▸ **WHAT THE TASK ASKS**:
Write out every line of the entries below as a numbered list, skipping any blank lines. Leave the pictures out.

Entries on target coordinates:
____________

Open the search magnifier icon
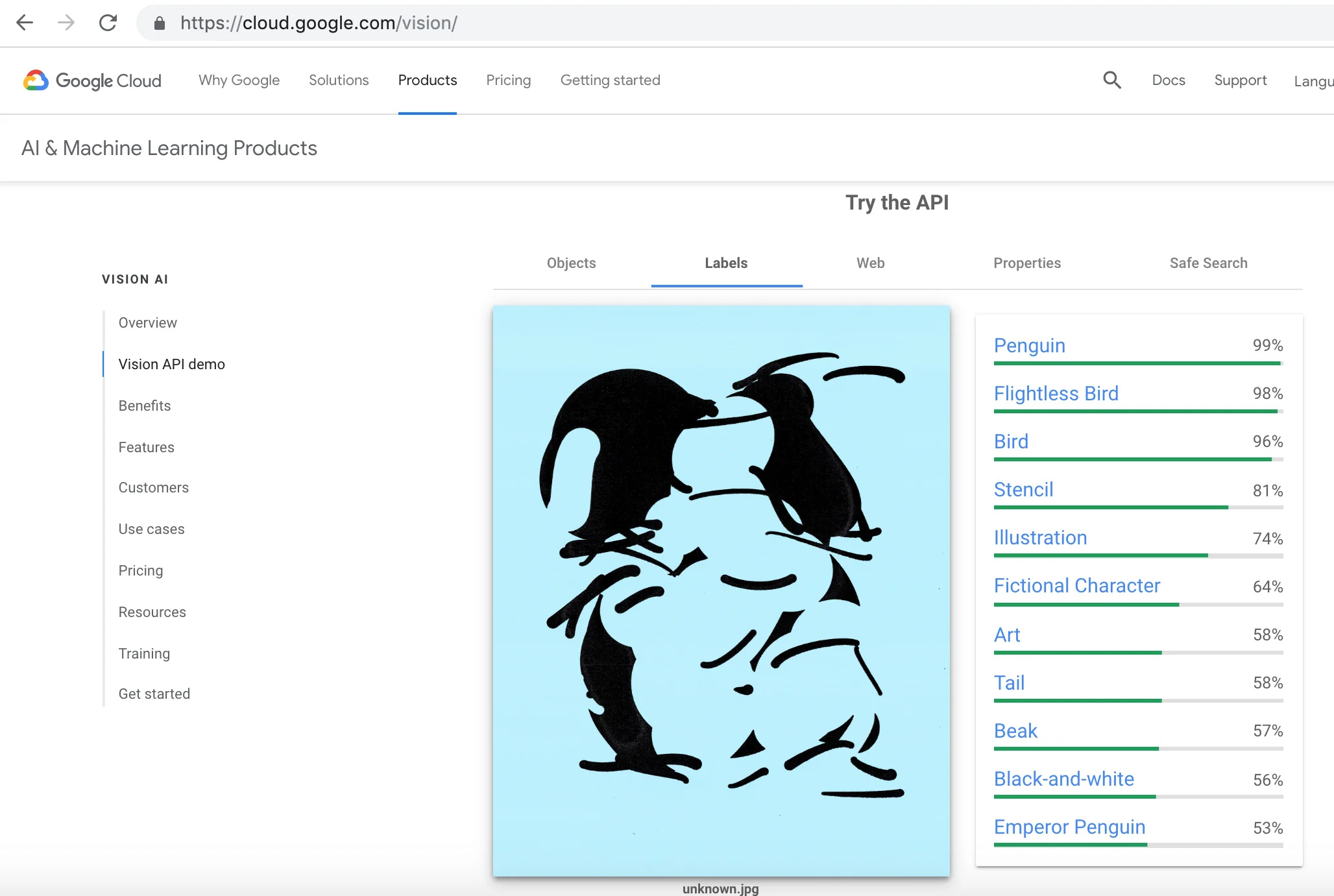 pos(1111,80)
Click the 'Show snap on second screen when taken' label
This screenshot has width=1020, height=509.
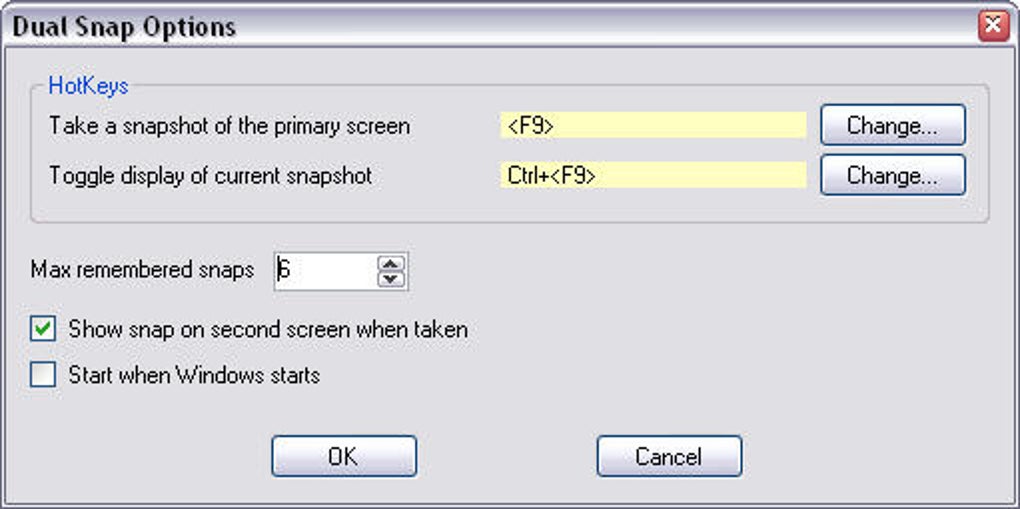pyautogui.click(x=268, y=329)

____________

▸ **EXERCISE ANSWER**:
1. Open the search magnifier icon
2.  pos(1111,80)
3. Click the 'Show snap on second screen when taken' label
4. This screenshot has width=1020, height=509.
5. pyautogui.click(x=268, y=329)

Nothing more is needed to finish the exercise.